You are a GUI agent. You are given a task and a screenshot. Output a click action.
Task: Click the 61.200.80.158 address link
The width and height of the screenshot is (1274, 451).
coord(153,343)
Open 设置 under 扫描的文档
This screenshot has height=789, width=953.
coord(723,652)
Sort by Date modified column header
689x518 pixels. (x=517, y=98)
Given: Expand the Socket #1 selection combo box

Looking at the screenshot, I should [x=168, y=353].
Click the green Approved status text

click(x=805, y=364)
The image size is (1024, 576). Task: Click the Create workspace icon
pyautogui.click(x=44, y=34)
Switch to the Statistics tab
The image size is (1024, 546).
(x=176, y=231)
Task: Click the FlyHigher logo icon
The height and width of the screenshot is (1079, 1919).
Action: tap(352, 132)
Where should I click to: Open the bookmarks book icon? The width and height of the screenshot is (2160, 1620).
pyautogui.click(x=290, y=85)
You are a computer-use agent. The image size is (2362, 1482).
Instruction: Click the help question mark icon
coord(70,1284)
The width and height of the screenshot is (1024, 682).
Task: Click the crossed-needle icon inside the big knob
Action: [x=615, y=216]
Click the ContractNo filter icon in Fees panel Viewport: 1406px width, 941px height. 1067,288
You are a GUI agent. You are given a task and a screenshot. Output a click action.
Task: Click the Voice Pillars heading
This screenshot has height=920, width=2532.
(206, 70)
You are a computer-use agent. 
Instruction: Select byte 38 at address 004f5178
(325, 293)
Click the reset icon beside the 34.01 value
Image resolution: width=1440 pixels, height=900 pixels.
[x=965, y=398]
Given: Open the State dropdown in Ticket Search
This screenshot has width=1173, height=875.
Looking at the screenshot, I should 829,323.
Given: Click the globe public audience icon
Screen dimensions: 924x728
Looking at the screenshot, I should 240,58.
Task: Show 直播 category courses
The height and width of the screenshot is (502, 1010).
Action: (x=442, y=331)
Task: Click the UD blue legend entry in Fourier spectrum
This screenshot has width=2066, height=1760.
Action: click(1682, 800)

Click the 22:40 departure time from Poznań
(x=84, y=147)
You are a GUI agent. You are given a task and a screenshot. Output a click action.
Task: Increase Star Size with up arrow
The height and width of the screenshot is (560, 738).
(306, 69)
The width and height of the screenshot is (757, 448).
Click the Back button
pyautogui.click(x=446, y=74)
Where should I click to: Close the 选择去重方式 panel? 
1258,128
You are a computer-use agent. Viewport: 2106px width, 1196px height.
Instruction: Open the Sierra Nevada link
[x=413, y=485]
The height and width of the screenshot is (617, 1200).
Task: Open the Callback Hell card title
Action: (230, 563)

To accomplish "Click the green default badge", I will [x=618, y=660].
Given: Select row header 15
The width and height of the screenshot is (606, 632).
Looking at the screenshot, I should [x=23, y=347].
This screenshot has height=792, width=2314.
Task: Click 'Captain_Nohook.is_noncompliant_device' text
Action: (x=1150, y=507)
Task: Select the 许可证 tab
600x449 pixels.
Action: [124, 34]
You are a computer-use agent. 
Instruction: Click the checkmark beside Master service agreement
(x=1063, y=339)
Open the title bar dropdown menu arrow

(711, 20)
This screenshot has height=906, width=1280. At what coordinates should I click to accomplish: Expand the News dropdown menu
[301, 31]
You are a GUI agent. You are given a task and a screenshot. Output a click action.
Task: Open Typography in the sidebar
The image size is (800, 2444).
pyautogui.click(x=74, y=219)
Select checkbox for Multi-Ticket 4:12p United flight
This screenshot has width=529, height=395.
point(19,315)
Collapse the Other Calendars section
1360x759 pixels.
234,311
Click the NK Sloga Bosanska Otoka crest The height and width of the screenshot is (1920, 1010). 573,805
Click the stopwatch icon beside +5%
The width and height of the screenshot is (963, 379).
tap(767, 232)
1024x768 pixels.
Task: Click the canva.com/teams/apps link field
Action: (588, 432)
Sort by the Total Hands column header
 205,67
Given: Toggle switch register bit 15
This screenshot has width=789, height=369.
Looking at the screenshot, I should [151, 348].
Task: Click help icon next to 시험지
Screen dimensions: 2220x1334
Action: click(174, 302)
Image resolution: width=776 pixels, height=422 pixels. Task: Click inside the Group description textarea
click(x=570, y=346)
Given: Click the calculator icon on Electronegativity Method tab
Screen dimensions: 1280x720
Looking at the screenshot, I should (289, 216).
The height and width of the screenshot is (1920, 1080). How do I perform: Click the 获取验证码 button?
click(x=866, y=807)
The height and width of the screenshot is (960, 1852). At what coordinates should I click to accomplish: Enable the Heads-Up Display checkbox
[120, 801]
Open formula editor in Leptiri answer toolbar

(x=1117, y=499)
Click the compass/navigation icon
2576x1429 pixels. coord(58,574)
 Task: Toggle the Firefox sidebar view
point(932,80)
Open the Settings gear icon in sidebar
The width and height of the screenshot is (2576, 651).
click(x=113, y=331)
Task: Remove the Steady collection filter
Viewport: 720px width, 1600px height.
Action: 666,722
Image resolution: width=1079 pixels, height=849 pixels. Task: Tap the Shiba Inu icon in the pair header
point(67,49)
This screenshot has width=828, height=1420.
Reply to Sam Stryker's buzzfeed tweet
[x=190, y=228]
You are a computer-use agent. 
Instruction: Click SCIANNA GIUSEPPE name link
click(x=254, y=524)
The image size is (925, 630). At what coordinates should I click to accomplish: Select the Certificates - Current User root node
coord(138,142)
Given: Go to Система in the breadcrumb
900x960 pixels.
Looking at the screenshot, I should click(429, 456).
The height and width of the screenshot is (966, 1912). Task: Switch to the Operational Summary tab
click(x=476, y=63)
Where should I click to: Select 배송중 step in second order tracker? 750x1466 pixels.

....

Express the rows above as a JSON list of strings, one string per line. Begin at the first line of the rows, stop after the line containing "689x518 pixels. (x=517, y=98)", and leave out any blank lines.

[
  "You are a GUI agent. You are given a task and a screenshot. Output a click action.",
  "Task: Click the 61.200.80.158 address link",
  "The width and height of the screenshot is (1274, 451).",
  "coord(153,343)",
  "Open 设置 under 扫描的文档",
  "This screenshot has height=789, width=953.",
  "coord(723,652)",
  "Sort by Date modified column header",
  "689x518 pixels. (x=517, y=98)"
]